Annem beni hiç sevmedi. Gerçi ben de onu sevemedim. Soğuk'tu, Kasım'dı üşüyordum. Odamı mesken tuttuğumu söyleyen dudak ucu kelimelerini de alıp gitti hayatımdan. Beni kabullenemeyen kalbine, yalan söyleterek, pembeye çalan montunu giyinip üzerine, gitti. Soğuk'tu, Kasım'dı üşüyordum..
 
Tarihini hatırlamak istemediğim bir gidiş'ti onunkisi. Benden ona kalan doğum raporunu çantasının iç cebine saklayarak, doğum tarihimi de alıp hayatımdan gitti. Saçlarım hiçbir zaman onun istediği hizada olmadı,dedikodu kod adlı kadın günlerinde ve her haftaiçi mutlaka belirli bir gün kurulan mahalle pazarlarında çiçek motifleriyle süslenmiş o elbiseleri giymediğim için gitmeyi tercih etti. Kız isimlerinden birini doğduğum an üzerime yapıştıran annem, erkek ismini kullanmama içerleyerek ve utanarak benden utanmadan çekip gitti.
 
Aslında daha fazlası vardı bizim hayatımızda. Ahbaplarla bir kaç ayda bir yapılmak üzere sözleşilen uzun soluklu akşam yemeklerinde ailesi tarafından o misafirliklere davet edilmeyen, edilse bile görmezden gelinip konuşmasına izin verilmeyen bir hiçtim. Okumam için gönderildiğim okullar eve ders bitiminde dönemeyeceğim kadar uzak şehirlerden seçilirdi.Annem iki ayrı ajanda'da tuttuğu telefon numaralarının arasına benimkisini sığdıramazdı. Onun beni sevmediğini bildiğim halde hafta sonları aldığım otobüs biletlerini bir hafta saklar ama iş seyahatlerine denk düştüğü haberini yola çıkmadan önce büyük annemden alırdım.
 
Büyük annem; aciz bir kadın’dı. Çocuklarının olmazsa oluru idi.
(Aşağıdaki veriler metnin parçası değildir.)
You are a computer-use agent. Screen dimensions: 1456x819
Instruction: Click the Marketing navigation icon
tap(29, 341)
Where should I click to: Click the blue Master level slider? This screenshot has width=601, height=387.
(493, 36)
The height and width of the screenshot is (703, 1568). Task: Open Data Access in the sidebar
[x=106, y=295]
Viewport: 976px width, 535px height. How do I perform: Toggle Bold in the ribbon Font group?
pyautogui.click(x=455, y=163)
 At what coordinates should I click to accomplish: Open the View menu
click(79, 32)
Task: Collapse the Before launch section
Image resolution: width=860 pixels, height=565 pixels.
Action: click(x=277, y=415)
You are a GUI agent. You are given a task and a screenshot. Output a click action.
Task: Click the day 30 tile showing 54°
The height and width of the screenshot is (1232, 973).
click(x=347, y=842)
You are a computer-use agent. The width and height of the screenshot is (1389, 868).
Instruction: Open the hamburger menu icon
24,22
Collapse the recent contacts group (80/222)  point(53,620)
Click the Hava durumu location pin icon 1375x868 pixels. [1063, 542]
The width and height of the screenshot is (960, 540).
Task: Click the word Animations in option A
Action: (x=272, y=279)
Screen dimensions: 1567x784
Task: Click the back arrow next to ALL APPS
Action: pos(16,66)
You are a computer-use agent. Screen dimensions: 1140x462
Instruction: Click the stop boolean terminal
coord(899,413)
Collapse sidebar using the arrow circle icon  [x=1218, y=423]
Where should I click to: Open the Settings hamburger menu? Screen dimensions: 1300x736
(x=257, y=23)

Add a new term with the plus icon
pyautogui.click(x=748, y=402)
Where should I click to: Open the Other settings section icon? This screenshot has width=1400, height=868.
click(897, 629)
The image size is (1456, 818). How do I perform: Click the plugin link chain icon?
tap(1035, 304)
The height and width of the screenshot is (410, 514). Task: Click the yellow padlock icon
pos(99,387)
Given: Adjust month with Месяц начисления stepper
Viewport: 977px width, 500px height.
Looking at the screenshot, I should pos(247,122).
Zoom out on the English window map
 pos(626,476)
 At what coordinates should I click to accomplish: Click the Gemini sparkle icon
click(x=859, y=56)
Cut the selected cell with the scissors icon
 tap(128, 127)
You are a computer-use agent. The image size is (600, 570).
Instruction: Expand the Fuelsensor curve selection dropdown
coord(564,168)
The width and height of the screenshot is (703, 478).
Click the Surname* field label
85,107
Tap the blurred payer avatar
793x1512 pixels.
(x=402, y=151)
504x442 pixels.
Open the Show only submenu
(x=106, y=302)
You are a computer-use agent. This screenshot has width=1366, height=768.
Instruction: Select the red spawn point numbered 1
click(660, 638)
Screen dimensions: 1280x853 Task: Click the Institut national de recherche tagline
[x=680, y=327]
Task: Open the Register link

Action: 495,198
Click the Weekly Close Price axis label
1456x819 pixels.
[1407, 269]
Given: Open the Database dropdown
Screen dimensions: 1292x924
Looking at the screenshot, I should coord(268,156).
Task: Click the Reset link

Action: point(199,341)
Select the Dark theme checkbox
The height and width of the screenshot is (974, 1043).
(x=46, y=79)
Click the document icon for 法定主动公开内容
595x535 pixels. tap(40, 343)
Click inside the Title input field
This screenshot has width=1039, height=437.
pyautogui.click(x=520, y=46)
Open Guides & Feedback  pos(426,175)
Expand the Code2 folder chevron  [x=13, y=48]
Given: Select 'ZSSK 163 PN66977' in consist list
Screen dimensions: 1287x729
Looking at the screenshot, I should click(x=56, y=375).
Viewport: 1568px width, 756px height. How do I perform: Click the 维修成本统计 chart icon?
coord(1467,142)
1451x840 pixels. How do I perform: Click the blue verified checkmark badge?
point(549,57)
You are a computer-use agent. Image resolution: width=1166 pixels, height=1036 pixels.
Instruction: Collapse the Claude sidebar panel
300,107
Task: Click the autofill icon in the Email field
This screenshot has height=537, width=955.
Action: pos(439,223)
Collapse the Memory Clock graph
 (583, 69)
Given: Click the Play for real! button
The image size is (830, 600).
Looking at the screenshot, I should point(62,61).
Altmışını iki yıl önce bitiren ve yalnızlığa kendini alıştırmış kimine göre koca kadın, kimine göre bir hanımefendi'ydi. Onun en çok beni sevmesini severdim. Bu sevgisiz büyümemden kaynaklanırdı. Annem ile bir gün içinde sadece bir kez karşılıklı yaptığımız diyaloglarda orasının bana iyi geleceğini söylediğim tek yer Çengelköy idi. Çünkü; orada büyük annem yaşardı ve hiç kimseye yük olmazdı.
 
Balkonunda kütür kütür salatalıklar yediğim, hissettiğim gibi olduğum, dedemin pijamalarını üzerime yakıştırdığım o ev dışında, sıradan bir ömür içerisinde, uzun soluklu nefesler alıp-veremedim.
 
Çünkü; annem beni hiç sevmedi. Gitmeye karar verdiğini yatılı okulun betondan bozma koridorunda öğrendim. Konuşmayı ertelediğimiz her şey dışında o bu kararını ertelemeyeceğini söylemişti. 1978 yılı'nın bir gece yarısı, psikoloji dersinden beklemediğim kadar iyi not aldığım sınav haftalarından birinde, annem kesin kararını yüzüme vururcasına haykırmıştı. O gün doğmuş olmamayı dilemiştim. Havasına, okul merdivenlerine yeni alışmaya başladığım o şehirde, yapayalnız kalmıştım.
 
Penisi olmayan bir erkek çocuğu; yüreği olmayan annesini sevmediğini, o yılın, o gecesi betondan bozma koridorda anlamıştı. Soğuk'tu, Kasım'dı üşüyordu.